I ducked into a shower did the soap on a rope thing, then shimmied into a pair of jeans and a long sleeved crisp white cotton shirt. After a look in the mirror, I slashed on a defiant red lipstick, stepped back into my heels, and draped my gran's opera length pearls around my neck.
Out of habit I had tucked my hair back behind my ears, I tossed it free and tousled it. THERE!
Not cover-girl material, but not house-wife/mid-life drab either! A woman with experience, and a dash of classy sass... Yes! That was the new Greta Schultz!
I was in the hall when the door bell clanged. Donnie!
"Hi!" I cried eagerly...and found myself looking at Rosa. She was looking the worse for the wear. Weeping and dripping tears and snot in equal measure and exuding a most tantalising scent!

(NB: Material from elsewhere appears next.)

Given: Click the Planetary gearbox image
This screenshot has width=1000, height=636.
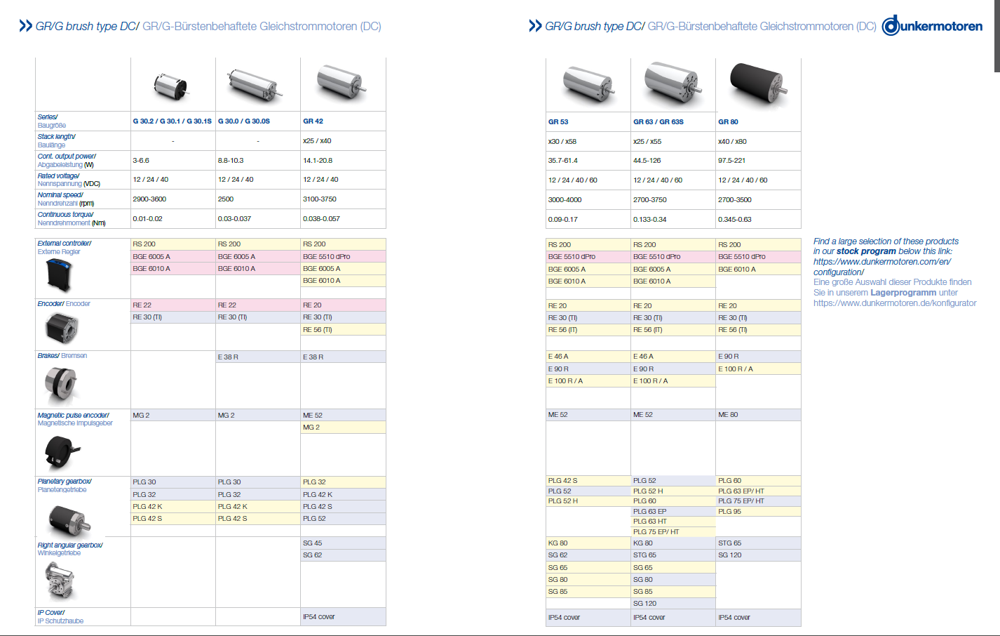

"Greta!" She whined, "Save me!" And the stupid bitch extended her upraised wrists to me. Slashed wrists, dripping ruby-red aromatic blood.
A surge of heat blasted upwards from my stomach. I lunged at her, dragged her inside.
"I slept with him, with Frank...I...I..." She was crying hysterically, "I loved him! I loved him! I can't live without him!"
I smiled despite myself: "You may not have to!" I said and licked my lips.
Isn't life just wonderful? Who would have though you could get vampire take-away delivered right to your door just like Tele-Pizza?